Brief = A line qualifies if it holds the string "computer". Copy every qualifying line from the records.

*** Entries supplied Section Begins ***

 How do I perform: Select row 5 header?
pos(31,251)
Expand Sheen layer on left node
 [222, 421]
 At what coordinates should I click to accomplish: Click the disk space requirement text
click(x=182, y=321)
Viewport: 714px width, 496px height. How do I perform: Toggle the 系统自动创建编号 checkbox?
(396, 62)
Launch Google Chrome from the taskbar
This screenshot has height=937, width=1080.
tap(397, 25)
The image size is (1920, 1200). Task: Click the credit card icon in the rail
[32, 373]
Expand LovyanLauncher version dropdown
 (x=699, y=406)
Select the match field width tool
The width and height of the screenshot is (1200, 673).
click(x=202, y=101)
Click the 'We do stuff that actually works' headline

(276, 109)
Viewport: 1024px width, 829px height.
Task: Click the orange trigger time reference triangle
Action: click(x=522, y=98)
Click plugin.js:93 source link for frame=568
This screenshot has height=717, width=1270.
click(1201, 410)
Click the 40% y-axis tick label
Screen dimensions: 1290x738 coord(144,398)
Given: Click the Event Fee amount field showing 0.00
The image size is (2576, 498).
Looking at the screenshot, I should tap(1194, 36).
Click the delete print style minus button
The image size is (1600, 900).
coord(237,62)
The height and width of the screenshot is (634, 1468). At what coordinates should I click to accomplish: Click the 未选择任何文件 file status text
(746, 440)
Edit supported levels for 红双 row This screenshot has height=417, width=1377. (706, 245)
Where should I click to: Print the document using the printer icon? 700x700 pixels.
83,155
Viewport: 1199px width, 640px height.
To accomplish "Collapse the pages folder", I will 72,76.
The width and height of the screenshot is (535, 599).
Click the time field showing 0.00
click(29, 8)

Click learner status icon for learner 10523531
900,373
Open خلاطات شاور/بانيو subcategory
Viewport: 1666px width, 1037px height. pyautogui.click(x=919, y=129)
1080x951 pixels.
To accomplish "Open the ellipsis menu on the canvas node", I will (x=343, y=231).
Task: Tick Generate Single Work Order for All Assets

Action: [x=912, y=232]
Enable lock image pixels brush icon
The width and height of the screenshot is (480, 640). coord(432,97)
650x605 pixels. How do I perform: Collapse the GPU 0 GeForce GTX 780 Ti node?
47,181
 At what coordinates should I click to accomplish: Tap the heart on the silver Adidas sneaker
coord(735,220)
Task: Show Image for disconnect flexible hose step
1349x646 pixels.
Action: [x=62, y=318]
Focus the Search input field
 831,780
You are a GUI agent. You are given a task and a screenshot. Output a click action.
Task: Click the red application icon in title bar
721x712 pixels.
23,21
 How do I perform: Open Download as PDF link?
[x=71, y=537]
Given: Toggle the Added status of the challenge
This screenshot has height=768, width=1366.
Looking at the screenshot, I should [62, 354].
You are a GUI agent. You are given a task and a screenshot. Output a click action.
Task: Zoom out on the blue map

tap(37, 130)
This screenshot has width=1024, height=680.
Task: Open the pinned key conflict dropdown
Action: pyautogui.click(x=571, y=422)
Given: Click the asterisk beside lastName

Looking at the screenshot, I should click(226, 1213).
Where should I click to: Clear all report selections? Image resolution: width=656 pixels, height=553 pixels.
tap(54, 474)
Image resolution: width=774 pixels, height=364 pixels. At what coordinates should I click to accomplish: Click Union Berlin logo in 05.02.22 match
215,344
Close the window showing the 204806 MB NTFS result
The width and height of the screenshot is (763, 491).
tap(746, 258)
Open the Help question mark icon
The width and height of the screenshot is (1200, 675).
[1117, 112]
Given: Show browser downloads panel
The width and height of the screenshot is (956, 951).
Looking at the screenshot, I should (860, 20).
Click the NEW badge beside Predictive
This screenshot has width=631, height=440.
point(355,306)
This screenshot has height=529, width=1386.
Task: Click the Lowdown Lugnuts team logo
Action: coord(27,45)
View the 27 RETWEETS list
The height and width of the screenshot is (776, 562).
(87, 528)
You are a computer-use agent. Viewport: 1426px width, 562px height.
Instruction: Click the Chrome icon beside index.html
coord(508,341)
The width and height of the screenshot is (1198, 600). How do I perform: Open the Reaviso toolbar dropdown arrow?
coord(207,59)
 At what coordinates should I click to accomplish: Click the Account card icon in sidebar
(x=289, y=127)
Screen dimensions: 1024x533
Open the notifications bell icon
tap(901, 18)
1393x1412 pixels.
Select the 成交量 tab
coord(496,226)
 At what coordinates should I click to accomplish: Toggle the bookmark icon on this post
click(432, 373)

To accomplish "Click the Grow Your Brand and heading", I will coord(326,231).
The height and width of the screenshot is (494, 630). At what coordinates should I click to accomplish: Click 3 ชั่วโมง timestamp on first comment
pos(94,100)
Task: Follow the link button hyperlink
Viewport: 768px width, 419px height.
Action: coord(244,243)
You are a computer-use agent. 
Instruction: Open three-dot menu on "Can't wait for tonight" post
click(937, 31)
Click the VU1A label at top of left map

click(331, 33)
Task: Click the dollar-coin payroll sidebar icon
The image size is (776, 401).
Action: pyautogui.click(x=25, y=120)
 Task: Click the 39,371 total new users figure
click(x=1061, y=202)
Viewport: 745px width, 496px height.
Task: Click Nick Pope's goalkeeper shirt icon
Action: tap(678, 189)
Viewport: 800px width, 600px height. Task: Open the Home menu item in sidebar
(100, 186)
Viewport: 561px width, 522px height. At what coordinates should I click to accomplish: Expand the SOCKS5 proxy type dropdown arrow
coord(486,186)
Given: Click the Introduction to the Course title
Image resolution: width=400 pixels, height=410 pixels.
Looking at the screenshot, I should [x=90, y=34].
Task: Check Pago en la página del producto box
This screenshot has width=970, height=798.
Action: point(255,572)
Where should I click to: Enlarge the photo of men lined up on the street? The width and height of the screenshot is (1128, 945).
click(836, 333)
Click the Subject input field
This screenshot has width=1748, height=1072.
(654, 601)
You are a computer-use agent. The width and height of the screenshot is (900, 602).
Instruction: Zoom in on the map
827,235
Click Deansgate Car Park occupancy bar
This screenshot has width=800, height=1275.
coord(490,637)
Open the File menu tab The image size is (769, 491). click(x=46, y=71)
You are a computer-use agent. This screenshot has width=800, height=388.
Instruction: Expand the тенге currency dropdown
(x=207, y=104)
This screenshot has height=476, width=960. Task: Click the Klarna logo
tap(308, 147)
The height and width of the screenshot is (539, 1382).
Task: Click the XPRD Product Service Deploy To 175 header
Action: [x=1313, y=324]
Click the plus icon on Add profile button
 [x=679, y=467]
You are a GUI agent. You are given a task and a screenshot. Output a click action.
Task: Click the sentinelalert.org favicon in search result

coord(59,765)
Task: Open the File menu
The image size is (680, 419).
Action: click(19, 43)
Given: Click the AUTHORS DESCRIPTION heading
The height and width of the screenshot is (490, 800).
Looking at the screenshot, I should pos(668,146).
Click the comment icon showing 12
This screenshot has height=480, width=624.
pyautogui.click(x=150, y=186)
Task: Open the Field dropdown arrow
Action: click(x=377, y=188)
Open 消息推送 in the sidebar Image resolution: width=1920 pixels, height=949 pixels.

*** Entries supplied Section Ends ***

Response to this task =
You are a computer-use agent. Viewport: 1426px width, 562px height.
You are a computer-use agent. 
You are a computer-use agent. The width and height of the screenshot is (900, 602).
You are a computer-use agent. This screenshot has width=800, height=388.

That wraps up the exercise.